4. Theory of Computation

In Theory of Computation (theoretical computer science and mathematics), the theory of computation is the branch that deals with how efficiently problems can be solved on a model of computation, using an algorithm. The field is divided into three major branches: automata theory and language, computability theory, and computational complexity theory, which are linked by the question: "What are the fundamental capabilities and limitations of computers?". In order to perform a rigorous study of computation, computer scientists work with a mathematical abstraction of computers called a model of computation. There are several models in use, but the most commonly examined is the Turing machine. Computer scientists study the Turing machine because it is simple to formulate, can be analyzed and used to prove results, and because it represents what many consider the most powerful possible "reasonable" model of computation (see Church–Turing thesis). It might seem that the potentially infinite memory capacity is an unrealizable attribute, but any decidable problem solved by a Turing machine will always require only a finite amount of memory. So in principle, any problem that can be solved (decided) by a Turing machine can be solved by a computer that has a finite amount of memory.  

  • Automata theory  
    Automata theory is the study of abstract machines (or more appropriately, abstract 'mathematical' machines or systems) and the computational problems that can be solved using these machines. These abstract machines are called automata. Automata comes from the Greek word (Αυτόματα) which means that something is doing something by itself. Automata theory is also closely related to formal language theory, as the automata are often classified by the class of formal languages they are able to recognize. An automaton can be a finite representation of a formal language that may be an infinite set. Automata are used as theoretical models for computing machines, and are used for proofs about computability.

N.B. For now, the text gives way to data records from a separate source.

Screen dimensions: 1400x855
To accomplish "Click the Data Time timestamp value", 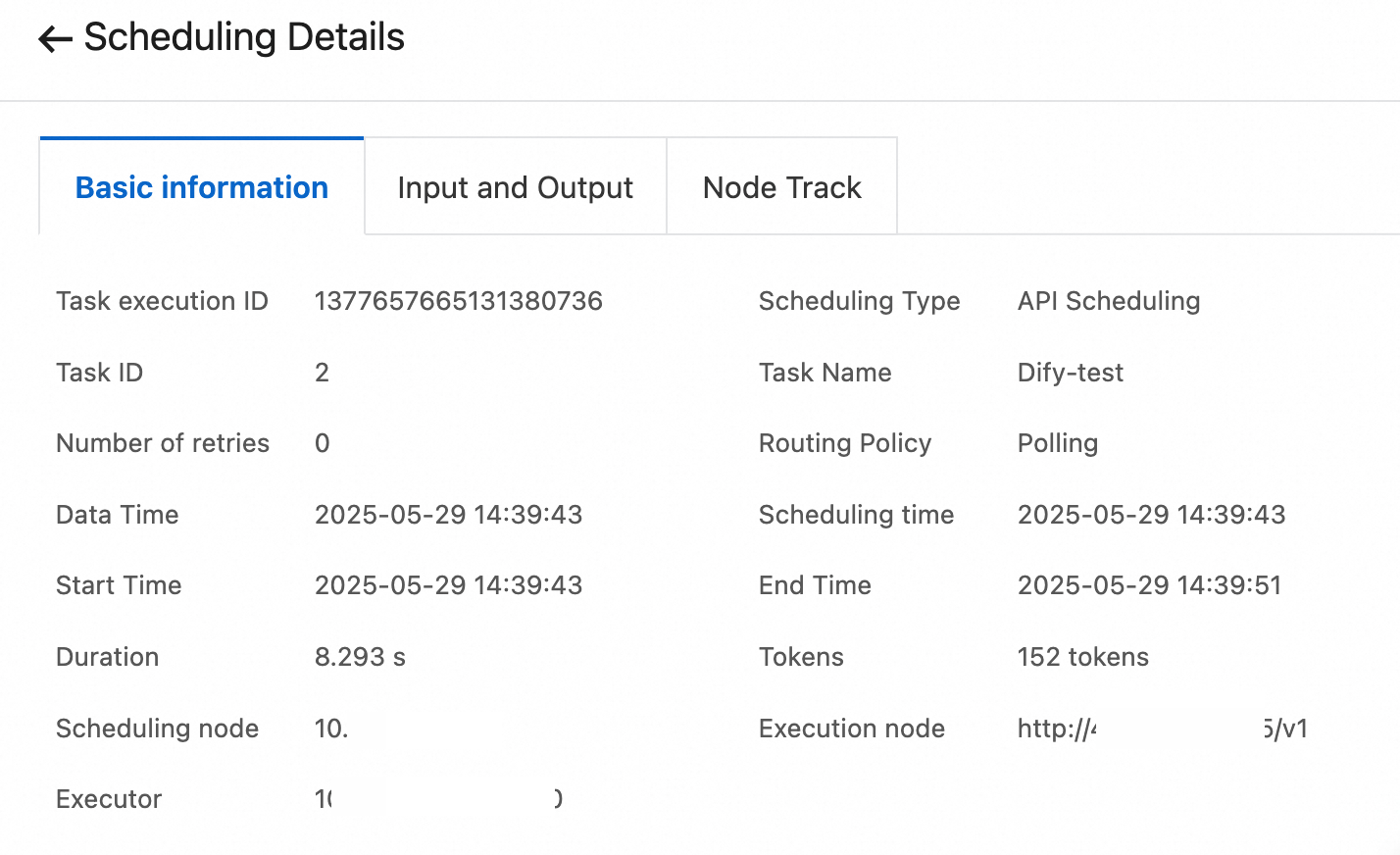I will [448, 515].
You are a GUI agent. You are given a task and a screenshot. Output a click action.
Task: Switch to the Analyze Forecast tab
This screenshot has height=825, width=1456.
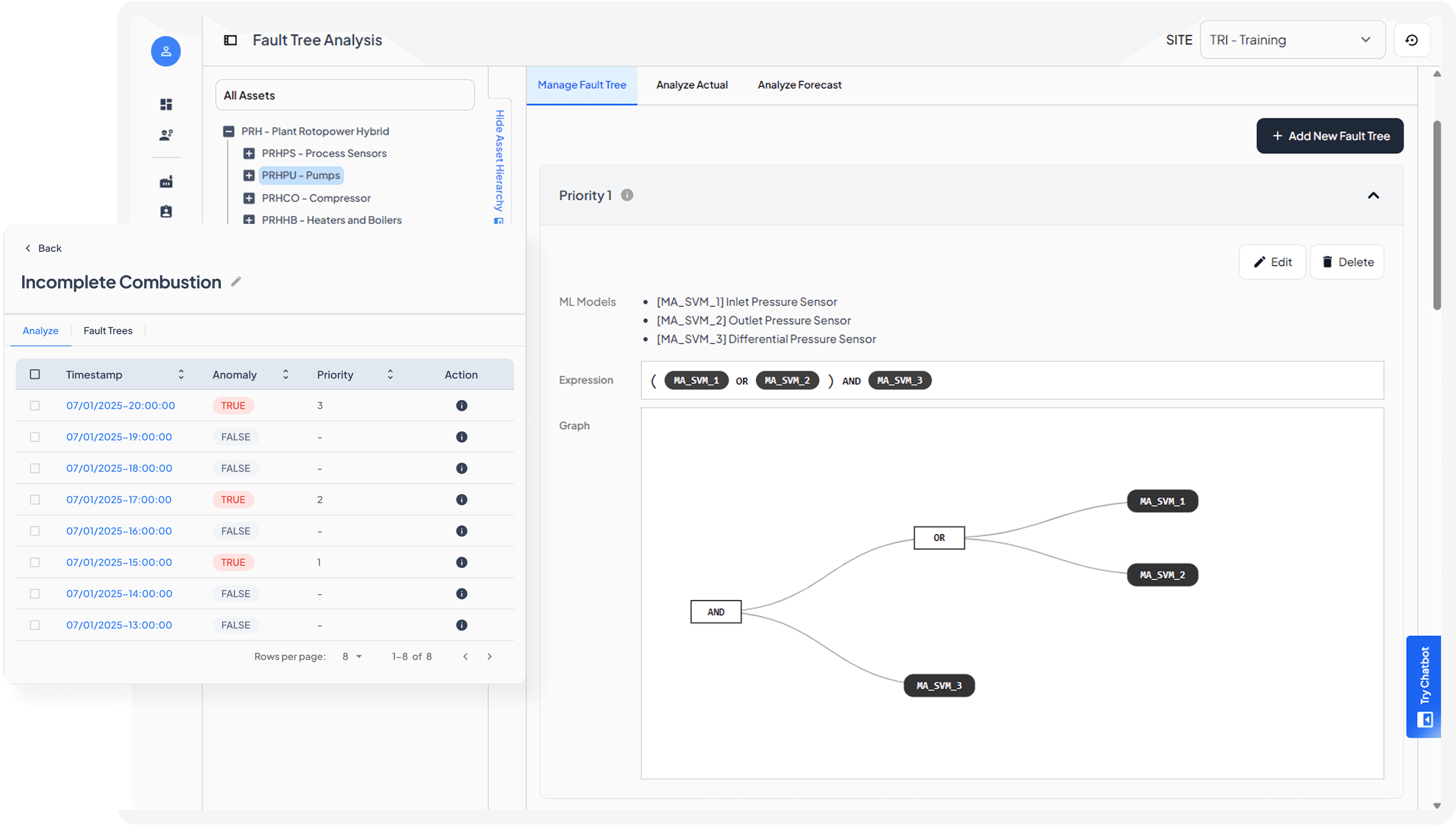point(799,85)
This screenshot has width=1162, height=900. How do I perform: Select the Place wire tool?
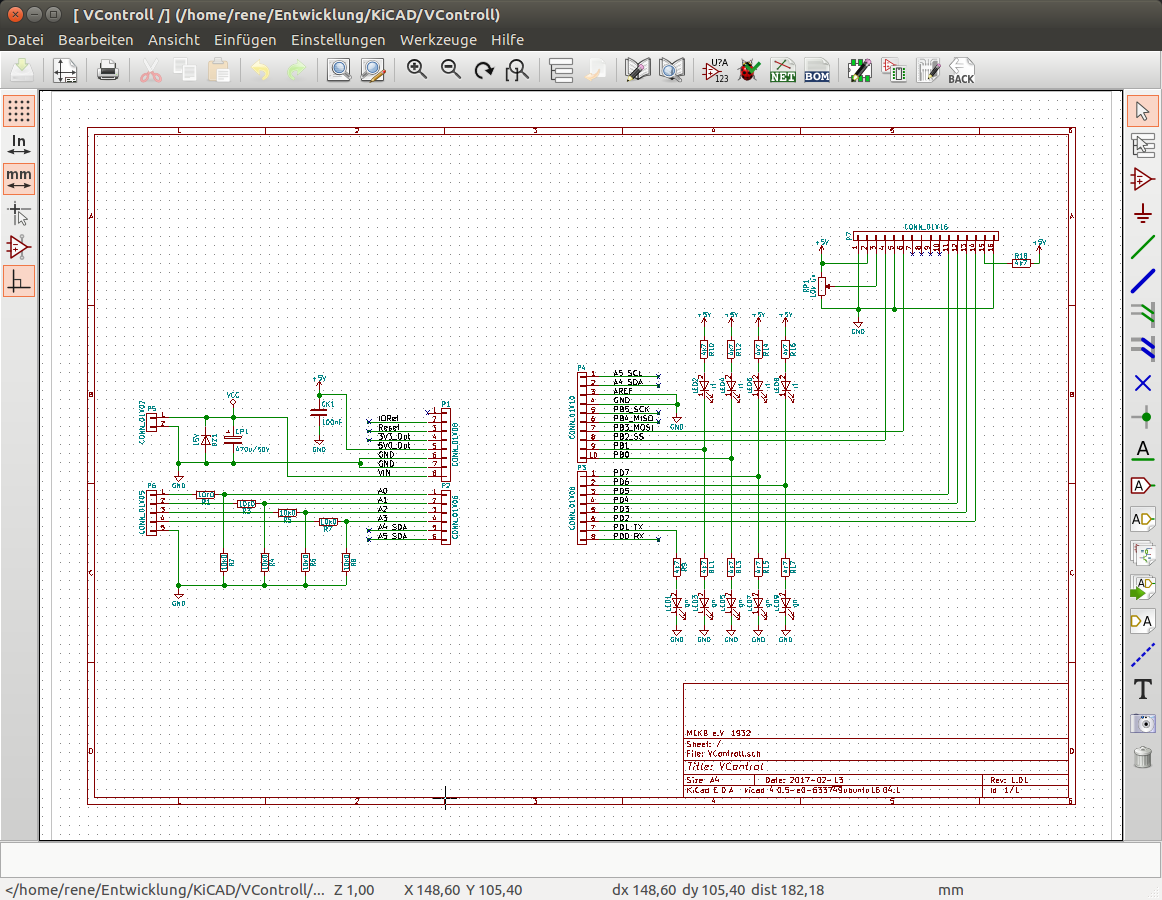coord(1143,247)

  • Computability theory  
    Computability theory deals primarily with the question of the extent to which a problem is solvable on a computer. The statement that the halting problemcannot be solved by a Turing machine is one of the most important results in computability theory, as it is an example of a concrete problem that is both easy to formulate and impossible to solve using a Turing machine. Much of computability theory builds on the halting problem result. Another important step in computability theory was Rice's theorem, which states that for all non-trivial properties of partial functions, it is undecidable whether a Turing machine computes a partial function with that property.
  • Computational complexity theory
    Complexity theory considers not only whether a problem can be solved at all on a computer, but also how efficiently the problem can be solved. Two major aspects are considered: time complexity and space complexity, which are respectively how many steps does it take to perform a computation, and how much memory is required to perform that computation. In order to analyze how much time and space a given algorithm requires, computer scientists express the time or space required to solve the problem as a function of the size of the input problem.